The unassuming nature of Pastor’s reflections allows the reader to engage the material freely. This is perfect for Cascadia’s religious context. Pastor doesn’t enforce his experience on the reader. The one hundred entries aren’t dated or numbered. They don’t follow specific themes or patterns from entry to entry. This book isn’t Pastor’s formula for hearing God’s voice. And while the lack of clear thematic structure in The Listening Day feels random at times, it stays true to the freedom Pastor models for the spiritual practice of listening to God. For Pastor, spirituality is a journey of honestly seeking after God—even when faced with deep mysteries around God’s presence in our lives and the world.
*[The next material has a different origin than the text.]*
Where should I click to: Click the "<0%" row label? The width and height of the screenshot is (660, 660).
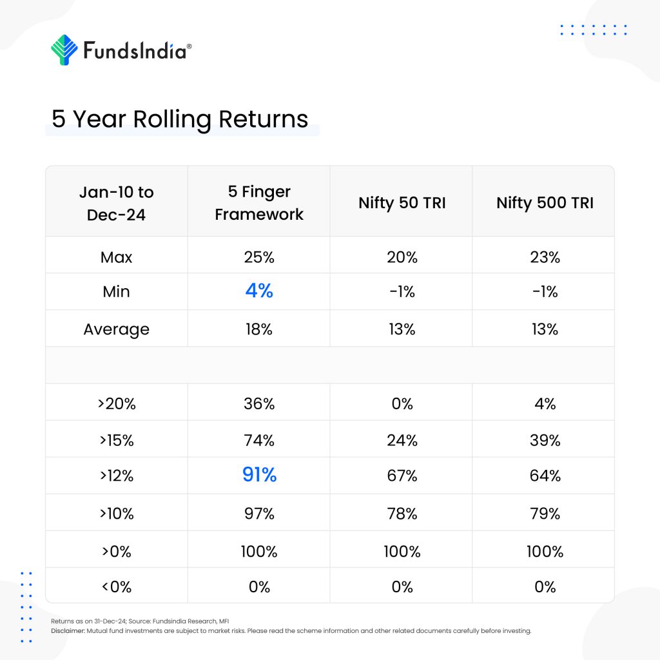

Thus, the book’s format is far from predictable. It mirrors the spiritual life itself: conversation with God isn’t predictable, either.
The degree to which the reader steps into Pastor’s dialogue with God will determine how the reader experiences The Listening Day. When engaged deeply, The Listening Day doesn’t just lead the reader to consider devotion. The book itself has the potential to be devotion. In a genre not always known for depth, this is a gift.
The Listening Day offers hope. It does so with a picture of a God that meets us in the struggle and the joy, the waiting and the fear, of the faith journey. Such honesty is needed for all Christians, but no doubt will resonate with the Cascadian suspicion of religious pretension or easy answers.
But there are limits to Pastor’s reflections. What role should communal spirituality play in a region known for its individualism? Pastor doesn’t address this.
But there are limits to Pastor’s reflections. What role should communal spirituality play in a region known for its individualism? Pastor doesn’t address this. By itself, The Listening Day could support an unhealthy withdrawal feigned as spiritual devotion. But I doubt this is Pastor’s intent. Still, as you read The Listening Day, keep in mind the broader challenge of individualistic spirituality.
Overall, The Listening Day is an inspiring window into an honest spirituality. It connects well with Cascadia’s religious context in particular and the Christian faith in general. For Cascadian’s suspicious of religious authority or trite solutions to deep questions, The Listening Day is a needed invitation to humbly participate in the journey of conversation with God.